1961-VIL-83-AP-DT
Equivalent Citation: [1963] 47 ITR 469 (AP)
ANDHRA PRADESH HIGH COURT
CASE REFERRED NO. 19 OF 1960
Dated: 16.11.1961
COMMISSIONER OF INCOME-TAX
Vs
GOPIKRISHNA MURALIDHAR
For the Petitioner : C. Kondiah
Bench
CHANDRA REDDY, CJ. AND VENKATESAM, J
JUDGMENT
Chandra Reddy, CJ.-
This reference raises the following question, which is a very simple one:
"Whether, in the particular facts of the case, the amount of Rs 13,500 is properly disallowable from and out of the assessee's claim for interest payment in respect of its borrowals in the year of account ?"
The assessee is a Hindu undivided family carrying on business on an extensive scale with a capital of nearly Rs 20,00,000 (twenty lakhs). During the year ended 9th November, 1950, the assessee made large borrowals for purposes of his business and paid interest amounting to Rs 93,611 on these borrowals. In the course of that year, the assessee withdrew from the business from time to time Rs 1,77,984 for his personal expenses. The Income-tax Officer disallowed a sum of Rs 13,500 representing the interest upon Rs 1,77,984, since he thought that the borrowals amounting to Rs 1,77,984 were made in the name of the business for his personal purposes. According to him, money was withdrawn from the books of account to meet the personal expenditure of the assessee and, as this sum of money was not actually used for the business, the interest paid thereon could not be allowed as permissible deduction.
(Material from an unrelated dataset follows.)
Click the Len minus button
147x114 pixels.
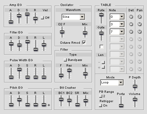[x=103, y=62]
On appeal, the Appellate Assistant Commissioner reached the conclusion that the assessee could claim this deduction as it was the interest paid on capital borrowed for the purpose of business. This is what the Commissioner says :
"Out of Rs 93,611, interest paid on capital borrowed, Rs 13,500, was disallowed as interest on amounts withdrawn specifically to meet personal expenses. The appellant had withdrawn during the accounting year Rs 1,77,984 as personal expenses. The appellant claimed that the personal drawing would go only to deplete his capital and whatever amounts were borrowed were for business purposes. Unless the Income-tax Officer is able to prove that the particular amount was borrowed through the business for personal expenses, it cannot be said that the amounts borrowed from time to time were not for business but part of it could be for personal expenses. It would, therefore, be upheld that the interest so paid on capital borrowed was for purposes of the business".
Aggrieved by this order, the department carried the matter in appeal to the Income-tax Appellate Tribunal. The Tribunal dismissed the appeal holding that, since the assessee had invested substantial capital in the business, it had every right to withdraw sums of money even out of its borrowings.
However, on the request of the Commissioner, the Tribunal referred the question set out above under section 66(1) of the Indian Income-tax Act.
It is urged on behalf of the department by Sri Kondiah that the interest paid on any borrowing made for the personal use of the family would not enable the family to claim deduction out of the income of the business of the family as it could not be described that the capital was borrowed for the purpose of business within the ambit of section 10(2)(iii) of the Income-tax Act, which recites :
"Such profits or gains shall be computed after making the following allowances, namely:
(iii) in respect of capital borrowed for the purposes of the business, profession or vocation, the amount of the interest paid".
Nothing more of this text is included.